ミスター麻雀の九蓮宝燈
セガサミーフェニックスの魚谷侑未プロがМリーグ2021の2022年2月14日(月)の第1試合で聴牌を外して九蓮宝燈を狙った打ち筋が、麻雀ファンの間で賛否両論を呼んでいます。
魚谷プロがそのことに関して自身の考えを語ったスペースを聞いていて、ふと「ミスター麻雀」こと小島武夫プロが多くのファンを魅了した伝説の九蓮宝燈を思い出しました。奇跡のようなあがりを振り返ります。
2009年のモンド21麻雀プロリーグ第3回名人戦予選第13戦でその劇的な役満を目の当たりしました。総合ポイントで小島プロは200を超す独走の状況でした。
第13戦は金子正輝プロ、前原雄大プロ、森山茂和プロ、小島武夫プロの並び順。南4局2本場(供託1)を迎え、持ち点は南家・金子41300、東家・小島33400、北家・森山14000、西家・前原10300です。
親の小島プロの配牌です。萬子が好形なものの8枚しかなく、この手がまさか九蓮宝燈に仕上がるとは夢にも思いませんでした。
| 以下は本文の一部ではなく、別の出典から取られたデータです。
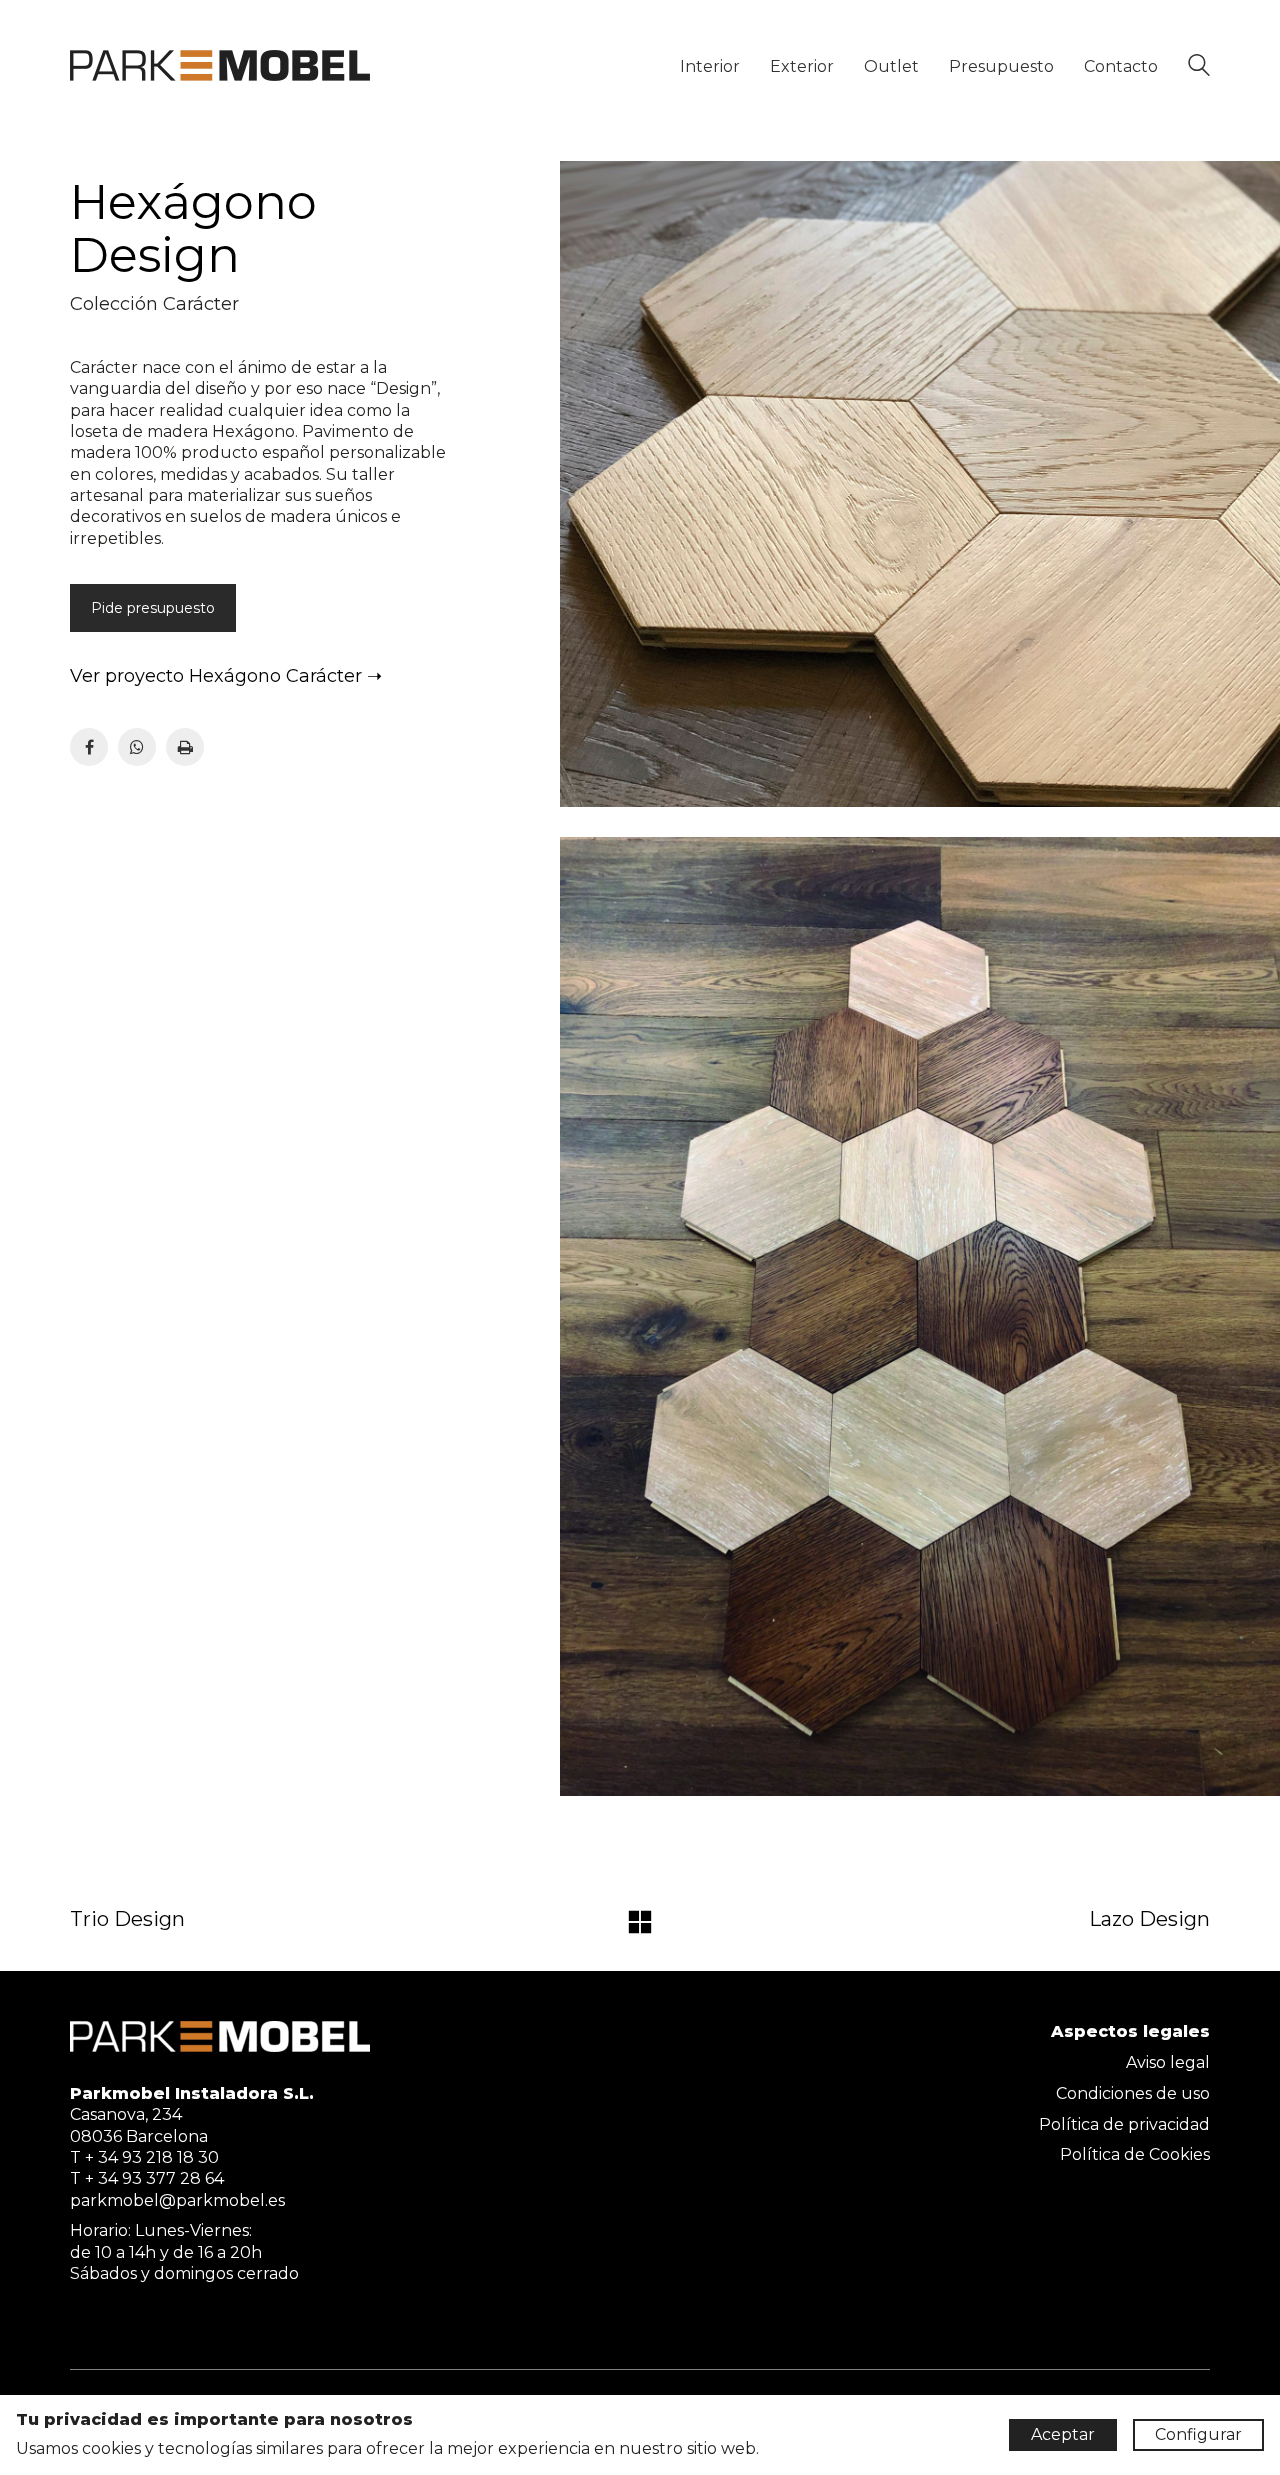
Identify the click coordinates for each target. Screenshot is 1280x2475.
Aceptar (1063, 2434)
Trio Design (127, 1919)
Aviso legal (1168, 2062)
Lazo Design (1149, 1919)
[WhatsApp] (137, 747)
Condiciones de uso (1133, 2093)
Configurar (1198, 2434)
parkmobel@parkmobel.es (177, 2200)
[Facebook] (89, 747)
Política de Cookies (1135, 2154)
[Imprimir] (185, 747)
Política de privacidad (1124, 2124)
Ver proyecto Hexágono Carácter (216, 676)
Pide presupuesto (153, 608)
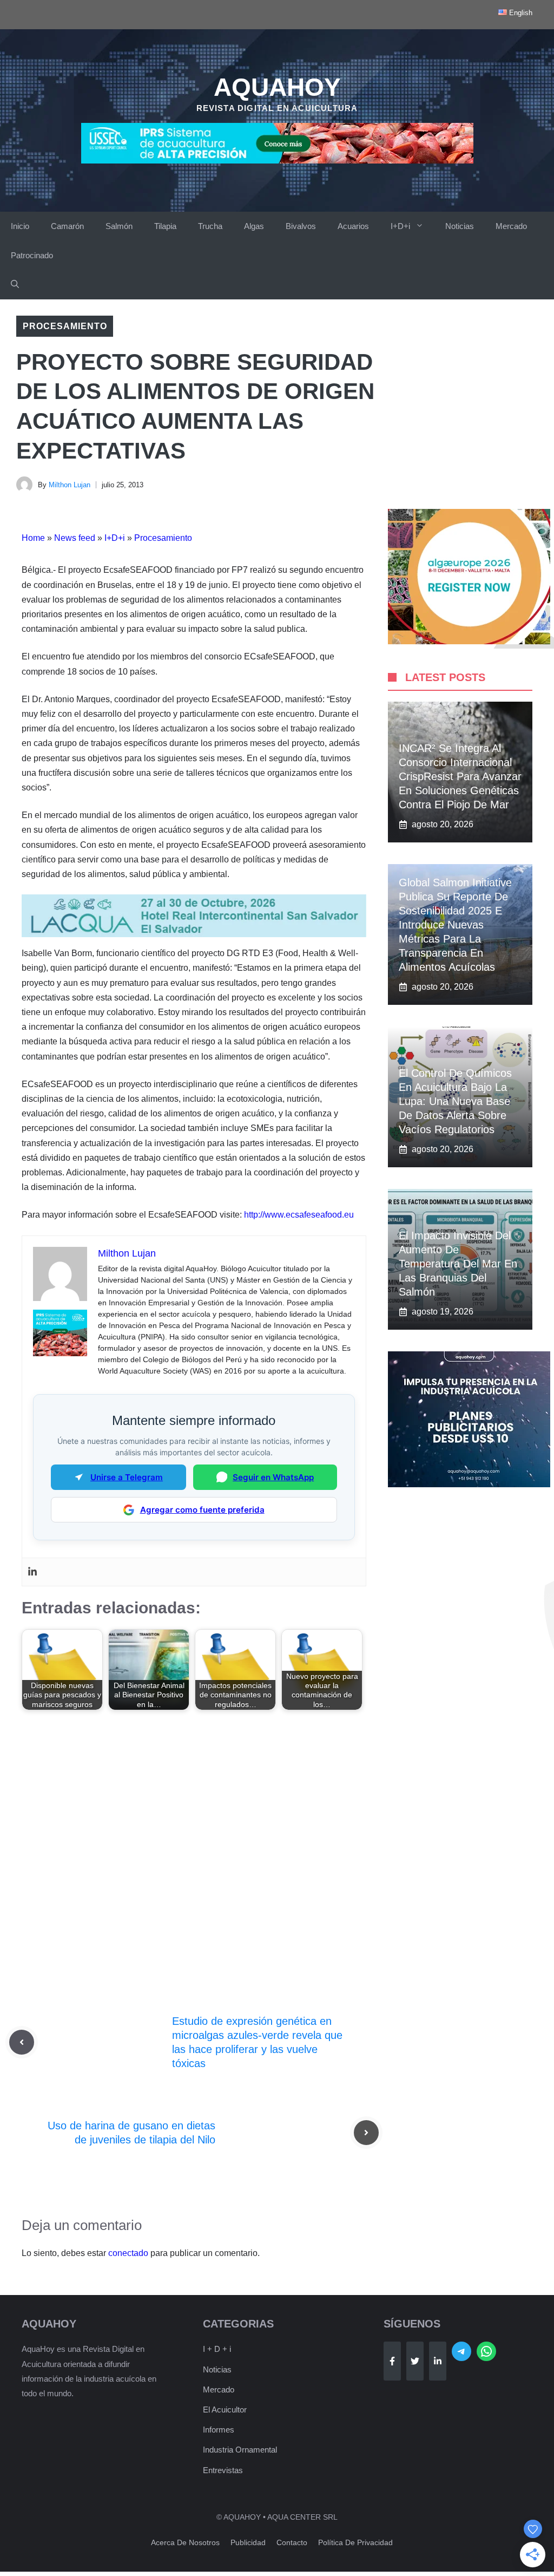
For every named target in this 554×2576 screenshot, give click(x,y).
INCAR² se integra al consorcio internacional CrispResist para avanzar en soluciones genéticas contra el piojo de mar (460, 776)
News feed (74, 537)
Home (33, 537)
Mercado (511, 226)
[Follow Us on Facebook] (392, 2361)
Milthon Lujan (69, 485)
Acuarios (353, 226)
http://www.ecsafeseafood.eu (299, 1214)
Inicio (20, 226)
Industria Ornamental (240, 2449)
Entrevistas (223, 2470)
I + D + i (217, 2348)
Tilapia (165, 226)
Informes (218, 2429)
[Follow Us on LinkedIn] (437, 2361)
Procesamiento (65, 326)
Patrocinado (32, 255)
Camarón (67, 226)
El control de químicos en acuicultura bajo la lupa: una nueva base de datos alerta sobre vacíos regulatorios (455, 1101)
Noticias (459, 226)
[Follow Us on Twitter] (415, 2361)
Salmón (119, 226)
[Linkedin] (32, 1572)
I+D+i (400, 226)
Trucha (210, 226)
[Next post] (366, 2132)
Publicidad (248, 2542)
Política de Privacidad (355, 2542)
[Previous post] (21, 2042)
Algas (254, 226)
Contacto (291, 2542)
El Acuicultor (225, 2409)
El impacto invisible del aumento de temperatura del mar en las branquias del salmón (458, 1264)
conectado (128, 2253)
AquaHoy (277, 87)
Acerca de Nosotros (185, 2542)
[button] (15, 284)
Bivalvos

小島プロは第1打に北を切り、2巡目に1萬を重ねて8索を切りました。
3巡目に7索をツモ切りした後、4巡目に2萬をツモって6筒を切り、次の手牌となりました。
ダブル解説の飯田正人プロは「萬子の一色と『234』の三色も狙える」と話し、馬場裕一プロは「1萬か9萬を暗刻にすれば九蓮宝燈もありえる」とわくわくした気持ちを隠せませんでした。
さすが「メンチンのバビィ」です。馬場プロの期待に応えるかのように、小島プロは5巡目に1萬を暗刻にします。2筒・3筒のターツを外して3筒を切り、狙うは萬子のチンイツ、その先にあるのは九蓮宝燈です。
小島プロは6巡目に5萬をツモり、2筒を切ります。飯田プロは「九蓮宝燈のイーシャンテンになった」と、めったに見られない役満のあがりに小島プロが近づき、思わず声もうわずります。
そして7巡目にツモったのがなんと8萬です。3索を切り、5萬と9萬待ちで聴牌。9萬であがれば九蓮宝燈です。
小島プロは8巡目にパシッと9萬をツモります。究極の役満・九蓮宝燈を完成させました。ミスター麻雀ならではの華やかなあがりです。
当時、放送を見ていて、3巡目以外に全て萬子をツモり、流れるようにわずか8巡目であがりに結びつけた小島プロについて「さすが持っている人は違う」と思いました。
また、一つの色の牌のツモが伸びているときは、別の色のターツを外してでも勢いのある色に寄せていくことも、場況によって思いきって狙うべきだと感じました。
残念ながら亡くなられた小島プロと飯田プロの当時の感想戦での素敵な笑顔がとても印象に残っています。